_QUOTED PASSAGE_:
──────────
🤖 AI Summary
This work addresses the challenge of accurately evaluating user satisfaction in open-domain dialogue AI, where traditional A/B testing is hindered by sparse explicit feedback and ambiguous implicit signals. To overcome this, the authors propose the BoRP framework, which uniquely leverages the geometric structure of large language model (LLM) latent spaces together with a polarization-index-guided bootstrapping mechanism to automatically generate evaluation criteria—without requiring generative inference. By mapping hidden states to continuous satisfaction scores via partial least squares (PLS) regression, BoRP enables full-scale monitoring and highly sensitive A/B testing. Experiments on industrial datasets demonstrate that BoRP significantly outperforms generative baselines, including Qwen3-Max, achieves strong alignment with human judgments, and reduces inference costs by several orders of magnitude.
──────────
Answer from the BoRP summary:
(a) What two problems hinder traditional A/B testing?
(b) Which regression method maps hidden states to satisfaction scores?
(c) Which generative baseline does the summary name?
The material that follows has no connection to the BoRP summary.

_EXTRACTED DATA_:
──────────
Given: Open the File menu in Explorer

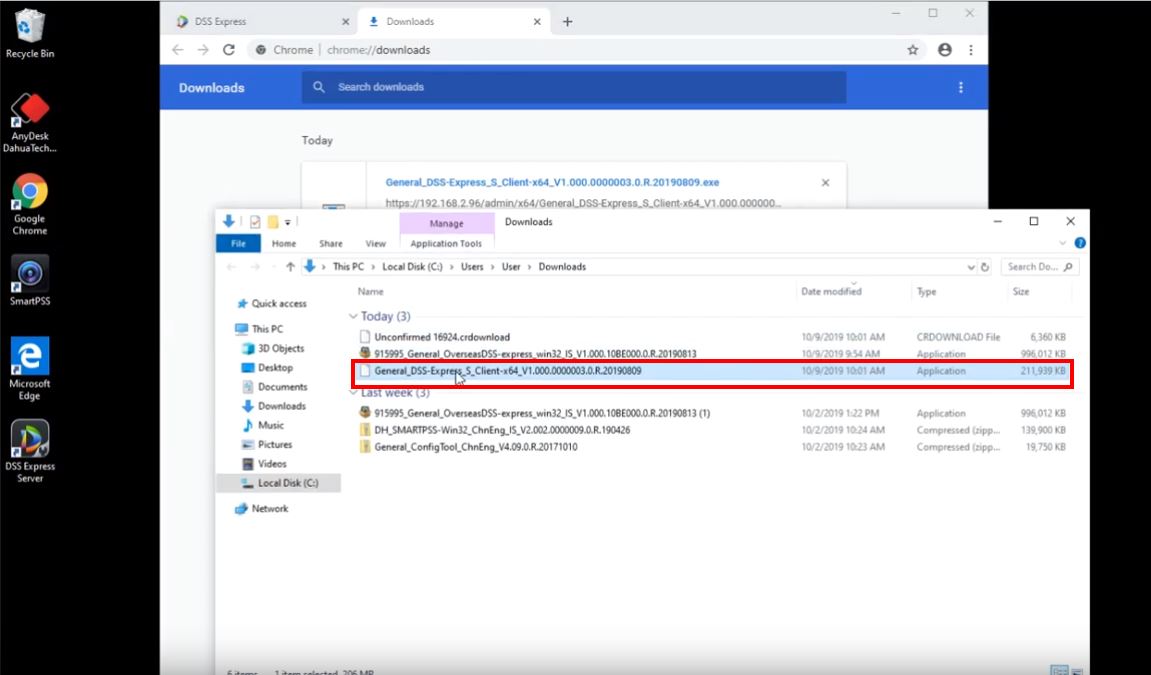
──────────
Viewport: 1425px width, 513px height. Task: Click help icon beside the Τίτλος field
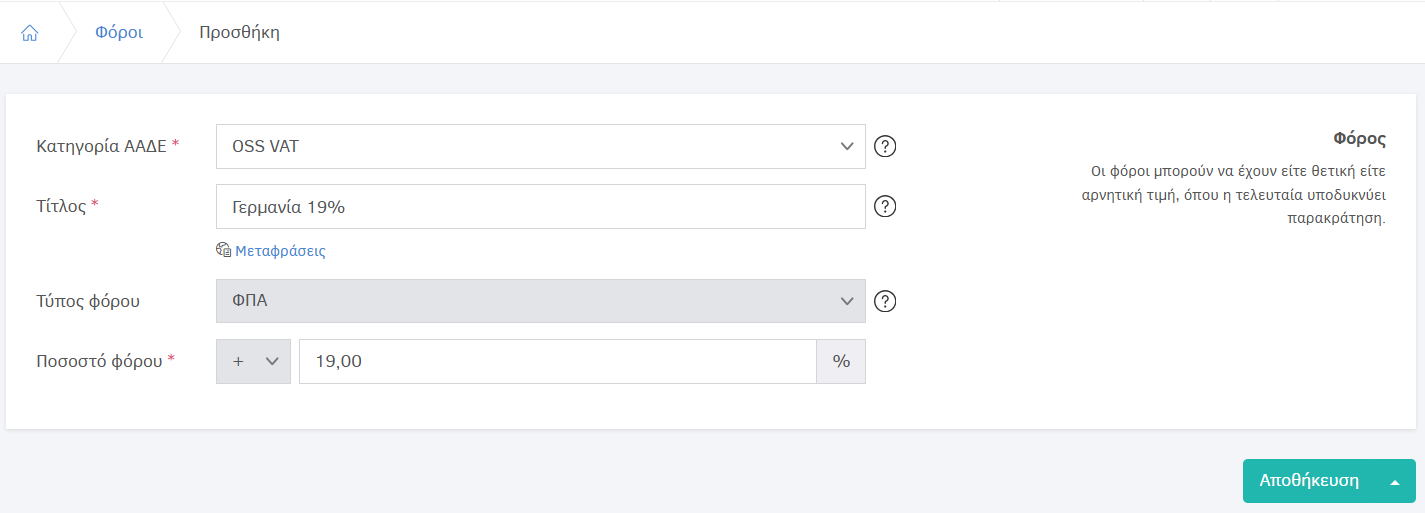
──────────
_WRITTEN ANSWER_:
(a) Sparse explicit feedback and ambiguous implicit signals.
(b) Partial least squares (PLS) regression.
(c) Qwen3-Max.